James Terrence Alexander, Anne Christine Eilers
and JT Alexander and Associates Holding Corporation

Section 161 of the Securities Act, RSBC 1996, c. 418

¶ 1 A hearing will be held (the Hearing) to give James Terrence Alexander (Alexander), JT Alexander & Associates Holding Corporation (JTA) and Anne Christine Eilers (Eilers) (collectively, the Respondents) an opportunity to be heard before the British Columbia Securities Commission considers whether it is in the public interest to make the following orders:

1. under section 161(1)(c) of the Securities Act, RSBC 1996, c. 418 (the Act), that any or all of the exemptions described in sections 44 to 47, 74, 75, 98 or 99 of the Act do not apply to the Respondents;

2. under section 161(1)(b) of the Act, that the Respondents cease trading in any securities or exchange contracts;

3. under section 161(1)(b) of the Act, that the Respondents be prohibited from purchasing any securities or exchange contracts;

4. under section 161(1)(d) of the Act, that Eilers and Alexander resign any position they may each hold as a director or officer of any issuer;

5. under section 161(1)(d) of the Act, that Alexander and Eilers be prohibited from becoming or acting as a director or officer of any issuer;

6. under section 161(1)(d) of the Act, that Alexander and Eilers be prohibited from engaging in investor relations activities;

7. under section 162 of the Act that, the Respondents each pay an administrative penalty;

8. under section 174 of the Act, that the Respondents pay the prescribed fees or charges of or related to the hearing; and

9. any other orders that may be appropriate in the circumstances.

¶ 2 The Commission will be asked to consider the following facts and allegations in making its determination:

Background

Respondents
1. Alexander is a resident of West Vancouver, British Columbia who has engaged in securities related activity since 1968. During all relevant times, Alexander carried on business from premises located at Suite 420 – 171 West Esplanade in North Vancouver, British Columbia (the Common Premises).

2. Eilers is a resident of West Vancouver, British Columbia who has been Alexander’s assistant or business associate since 1987. During all relevant times, Eilers carried on business from the Common Premises.

3. JTA is a British Columbia company and is Alexander’s private holding company. At all relevant times, JTA held 2,647,000 shares, or approximately 29%, of Pinewood Resources Ltd. (Pinewood) and was the largest single shareholder of record of Pinewood. Eilers was the sole director and officer of JTA from April 26, 1999 to January 15, 2002.

Other Parties
4. Pinewood is a reporting issuer in British Columbia. During all relevant times, Pinewood was listed and traded on the Canadian Venture Exchange (the Exchange), had 9,008,944 shares issued and outstanding and carried on business from the Common Premises. Alexander was a director of Pinewood from November 3, 1993 to May 15, 1998 and was president of the company during part of that time.

5. Clarion Finanz A.G. (Clarion) is an investment firm based in Zurich, Switzerland.

6. Carlo Civelli (Civelli) is a resident of Zurich, Switzerland. He directed and managed Clarion at all relevant times. Civelli is a long-time business associate of Alexander’s.

* Given material
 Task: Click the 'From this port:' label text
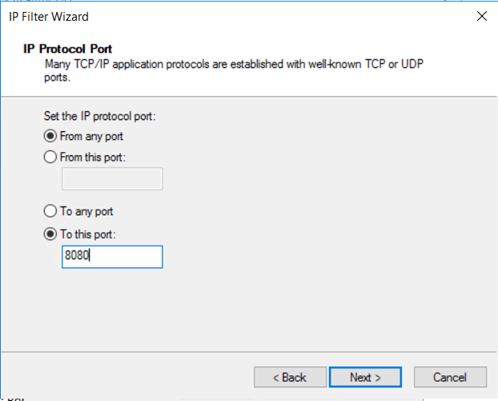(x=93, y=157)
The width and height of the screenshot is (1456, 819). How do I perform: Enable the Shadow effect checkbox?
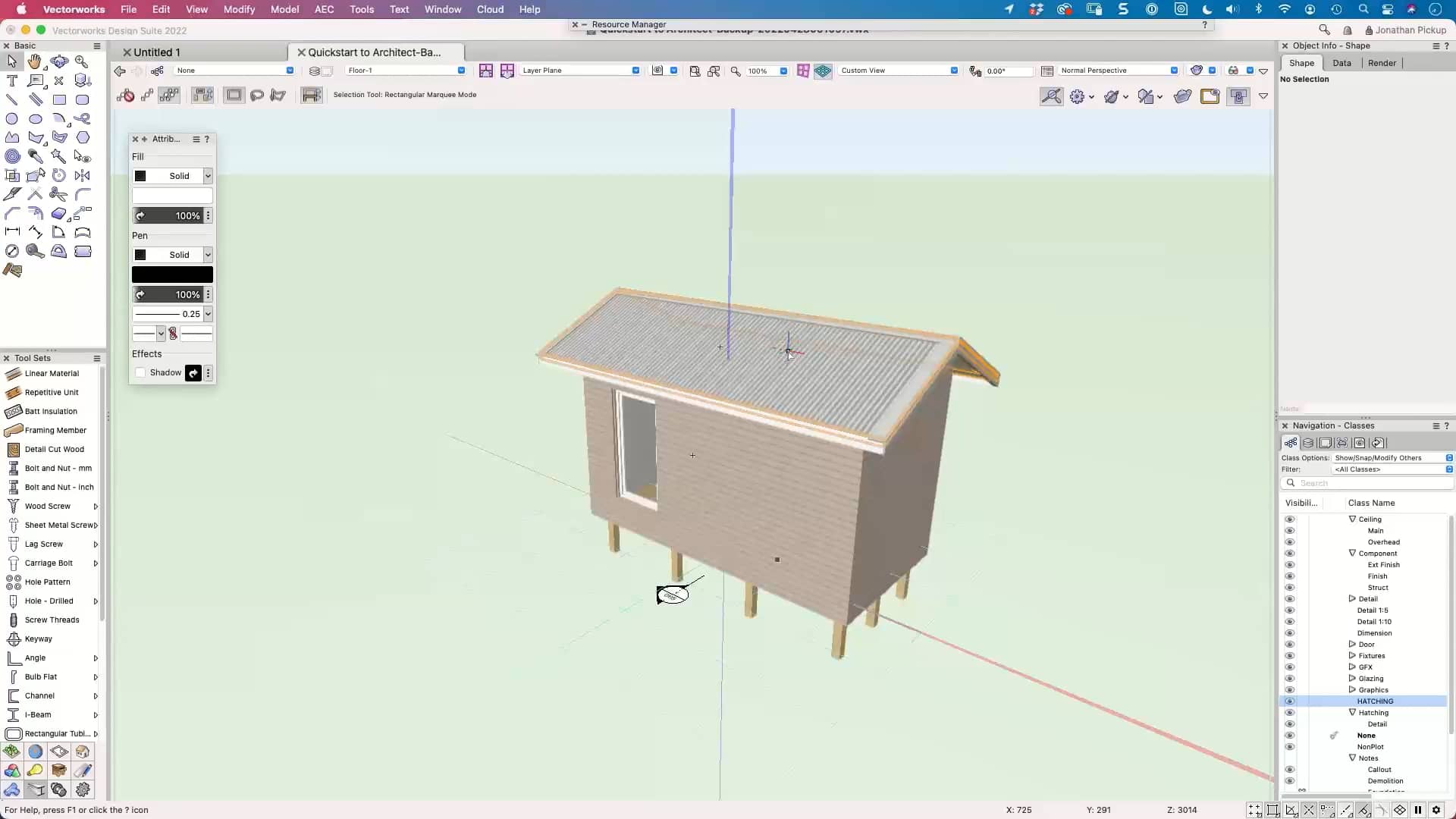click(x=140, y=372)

* Required actions
[a] In the hearing notice, how many Pinewood shares did JTA hold?
[b] Continue the hearing notice from its last sentence.

* Results for the exercise
[a] 2,647,000 shares, about 29% of Pinewood

[b]
7. Ratya Energy Group Ltd. (Ratya) is a Gibraltor company and at all relevant times was a subsidiary or affiliate of an investment firm based in London, England.

8. Ian Neilson (Neilson) is a professional engineer and consultant. During all relevant times Neilsen was pursuing an oil exploration project in the Gambela region of the Federal Democratic Republic of Ethiopia (the Gambela Opportunity).

9. Gambela Petroleum Corporation (GPC) is a wholly-owned subsidiary of Pinewood.

10. Buzz Communications Inc. (Buzz) is British Columbia company that is ostensibly controlled and operated by Eilers, its sole director and officer. During all relevant times Buzz carried on business from the Common Premises.

Previous Commission Order
11. While he was a director of a reporting issuer named Arakis Energy Corporation (Arakis) Alexander committed violations of the Securities Act, S.B.C. 1985, c. 83.

12. On February 23, 1999 Alexander, JTA and the Executive Director of the Commission entered into an Agreed Statement of Facts (the ASF) that described these violations in detail. Under the ASF, Alexander consented to an order (the Order) by the Executive Director under section 161 of the Act.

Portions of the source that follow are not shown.